(YOUR GOAL)
Print the listing below only from the line that has "This screenshot has height=725, width=353." through the line that has "Screen dimensions: 740x414", exactly, and drop any picture.

(DATA EXCERPTS)
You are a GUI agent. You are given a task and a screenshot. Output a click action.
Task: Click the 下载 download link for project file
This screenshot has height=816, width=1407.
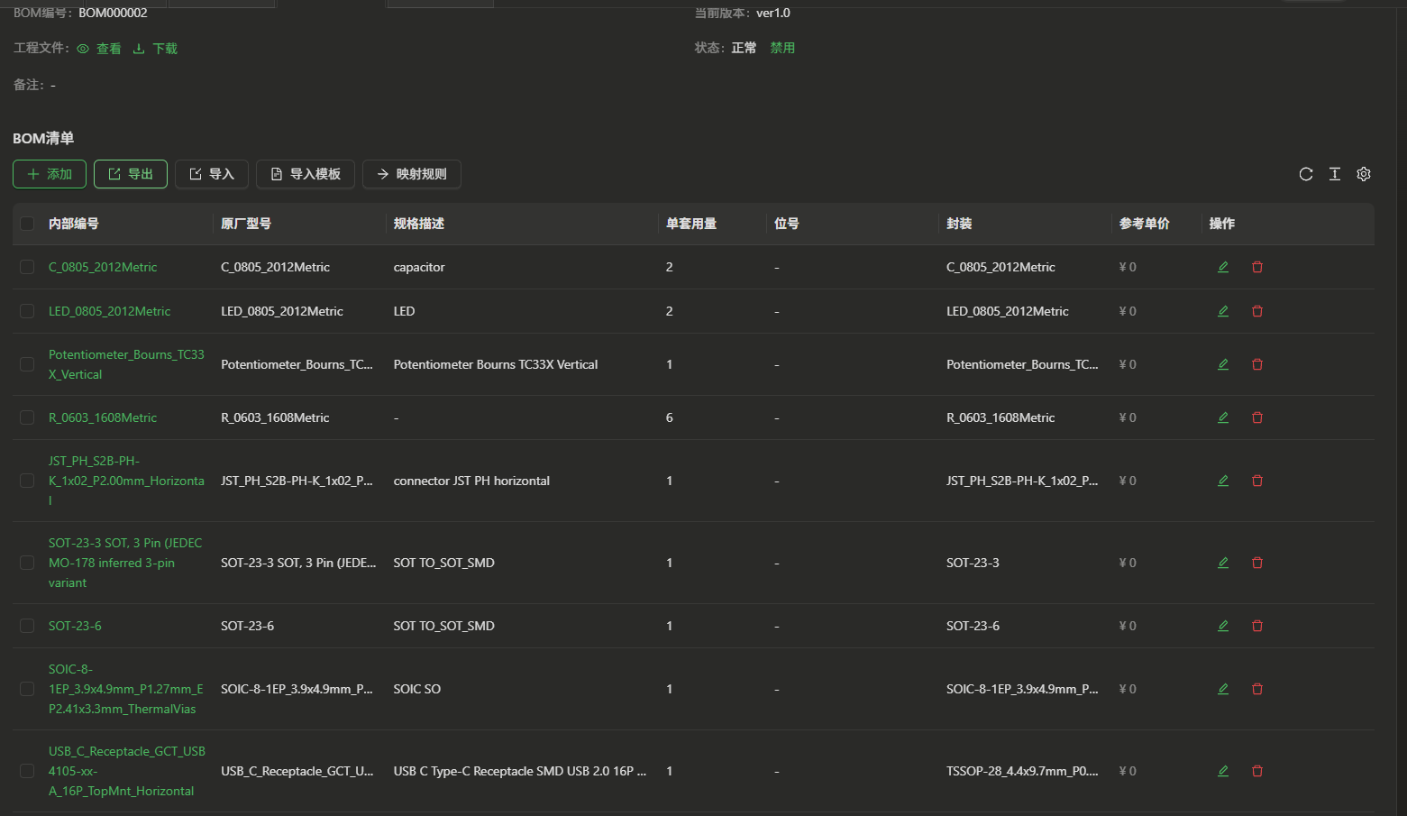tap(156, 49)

==

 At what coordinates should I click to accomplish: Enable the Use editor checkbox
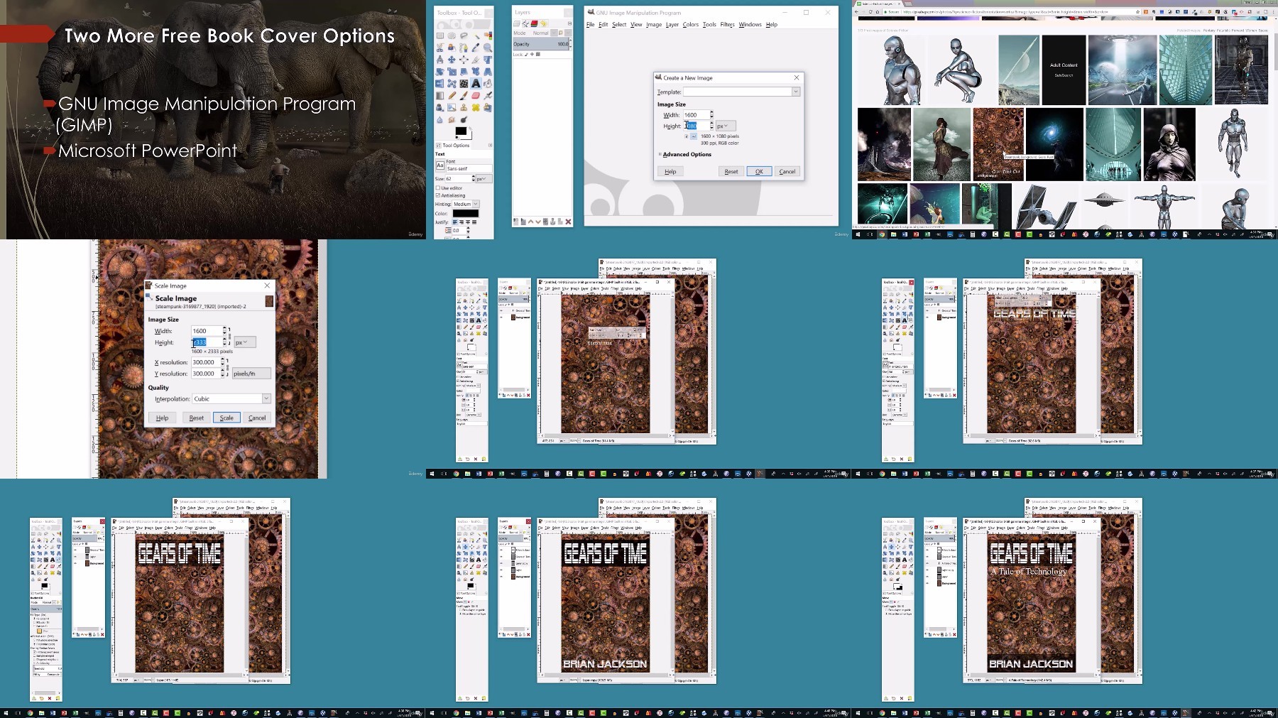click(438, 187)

...

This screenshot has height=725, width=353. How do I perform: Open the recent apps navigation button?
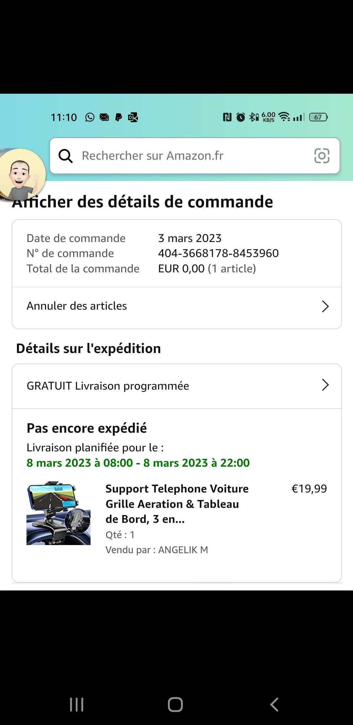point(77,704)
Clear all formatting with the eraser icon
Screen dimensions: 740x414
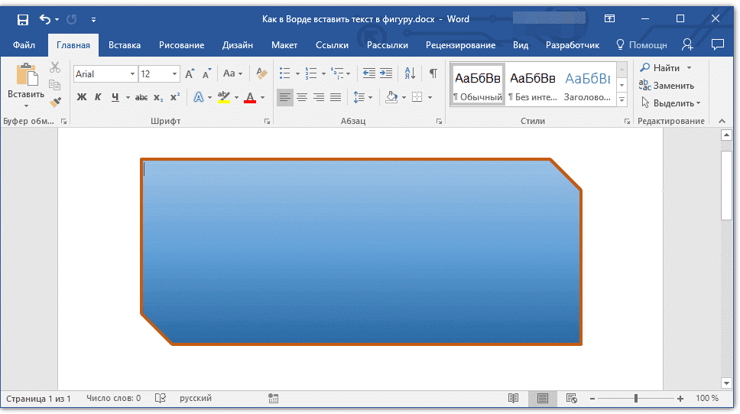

(ANSWER SPACE)
This screenshot has height=725, width=353. How do I perform: Open the recent apps navigation button?
point(77,704)
Clear all formatting with the eraser icon
Screen dimensions: 740x414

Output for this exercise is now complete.